Iván de la Nuez
September 2006
1.
Pablo Martínez’s works reveal the entire sculpture process. With his unerring honesty, the author discovers the process through which his pieces can be put together and broken up, composed and decomposed. They place us before their construction, but at the same time they turn us into spectators of the decomposition of his sculptures. They become models for construction in which the spectator can also intervene in his own way. Here, the word ‘piece’ refers us to its meaning as ‘work’, as well as to its strict, literal meaning. To the piece as part of a whole; as a fragment.
2.
This involves the concept of workshop: his studio is a more or less formal place where pieces are assembled with others. However, it reaches its true climax as a scrapyard, as an area where, once they have been built, the works are broken up into pieces. That’s why Pablo Martínez’s sculptures refer to anagrams, jigsaws, puzzles, crosswords. They are ways of organising chaos; of finding the constants of a system that affords stability and meaning to sculpture under the flow of every possible form of instability.
3.
In a society in which everything becomes a totem (consumerism, sports teams, objects), the fact that all kinds of taboo flourish at the same time comes as no surprise: childhood, sexuality, money, religion… Through his sculptures, Pablo Martínez shows that in a society riddled with taboos, totems can represent an element of liberation. They remind us of pagan beliefs, of evil and of what is laden with freedom and mystery. No matter how modern our surroundings seem, both the totem and the taboo constitute the archaic experience of our contemporary experience. But here, the totem is treated as something that offers hope and the possibility of freedom. As something that is pagan and sensual. A deity without a temple.
4.
Here, nothing is new. Indeed, they were the foundations for Hiëronymus Bosch and Gericault, Goya and Manet.
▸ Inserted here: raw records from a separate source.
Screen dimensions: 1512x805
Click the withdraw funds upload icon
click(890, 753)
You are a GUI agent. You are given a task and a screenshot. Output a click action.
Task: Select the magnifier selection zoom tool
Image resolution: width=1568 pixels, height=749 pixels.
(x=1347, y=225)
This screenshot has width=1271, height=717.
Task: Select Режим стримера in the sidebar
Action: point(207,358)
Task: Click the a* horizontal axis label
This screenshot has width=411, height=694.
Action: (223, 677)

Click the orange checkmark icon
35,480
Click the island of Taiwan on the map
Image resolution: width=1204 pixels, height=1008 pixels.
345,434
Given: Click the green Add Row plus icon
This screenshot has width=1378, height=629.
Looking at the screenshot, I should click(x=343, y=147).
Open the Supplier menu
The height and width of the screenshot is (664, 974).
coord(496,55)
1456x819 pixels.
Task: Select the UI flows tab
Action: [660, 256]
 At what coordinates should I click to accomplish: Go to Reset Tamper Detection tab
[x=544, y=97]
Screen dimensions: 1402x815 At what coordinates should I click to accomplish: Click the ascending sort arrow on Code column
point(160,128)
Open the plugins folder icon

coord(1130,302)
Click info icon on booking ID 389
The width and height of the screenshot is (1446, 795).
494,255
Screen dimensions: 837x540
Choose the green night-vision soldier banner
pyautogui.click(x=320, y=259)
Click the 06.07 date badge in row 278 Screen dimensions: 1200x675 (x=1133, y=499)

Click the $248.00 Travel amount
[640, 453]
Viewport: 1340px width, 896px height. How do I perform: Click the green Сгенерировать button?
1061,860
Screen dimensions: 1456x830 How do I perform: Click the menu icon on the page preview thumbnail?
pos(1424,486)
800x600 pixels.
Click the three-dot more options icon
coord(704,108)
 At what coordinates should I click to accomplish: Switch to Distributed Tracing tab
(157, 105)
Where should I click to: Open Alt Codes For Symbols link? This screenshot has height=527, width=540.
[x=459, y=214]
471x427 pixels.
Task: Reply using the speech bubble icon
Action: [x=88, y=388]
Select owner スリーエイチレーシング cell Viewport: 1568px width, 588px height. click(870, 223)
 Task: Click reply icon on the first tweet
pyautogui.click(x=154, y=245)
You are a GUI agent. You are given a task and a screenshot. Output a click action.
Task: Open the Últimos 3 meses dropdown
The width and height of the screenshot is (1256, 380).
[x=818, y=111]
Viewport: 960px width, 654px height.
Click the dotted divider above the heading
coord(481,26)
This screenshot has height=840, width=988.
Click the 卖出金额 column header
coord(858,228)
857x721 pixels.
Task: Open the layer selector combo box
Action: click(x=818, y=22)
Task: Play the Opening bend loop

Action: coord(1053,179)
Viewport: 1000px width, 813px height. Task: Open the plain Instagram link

They dealt with the most delicate, turbid and ambiguous problems of their day (sex and blood, death and love, play and cruelty), but always from formal standpoints that guaranteed their inclusion in the history of art. Pablo Martínez assumes this idea, which has existed from pre-Raphaelism to pop, and, from the apparent coldness of his pieces, he experiments the removal of the spectator with what Susan Sontag once called ‘art erotica’.
5.
That’s why these pieces are connected with certain works by Henry Moore. And they propose a reflection on nature and its relationship with everyday life, with what is transcendental and with technology. All based on the recovery from that first moment of modern art in which pieces, objects and words still refer to things. That’s why the pieces of Totem are suspected of expressing new concepts, but always through aesthetic shapes assumed by the artistic tradition of the West.
6.
In her book Overlay, Lucy Lippard put forward a criticism that projected the past on the present, primitive on modern, through the work of contemporary artists such as Louise Bourgeois, Robert Smithson and Ana Mendieta. Lippard brought a message laden with utopia for the future: the world can be a different place. From an inverted road, in her pagan theory of sexuality, Camille Paglia fiercely defended the crudity of contemporary art and reminded us of the fact that laws were less important than imagination when dealing with the dilemmas presented by culture and art at the end of the millennium. The pieces by Pablo Martínez fleetingly reconcile these two problems: they are a formal part of the tradition of western sculpture, but they create concern and make us doubt of such formality. They have the ability to bring us before the freedom and chaos present in our most sophisticated creations.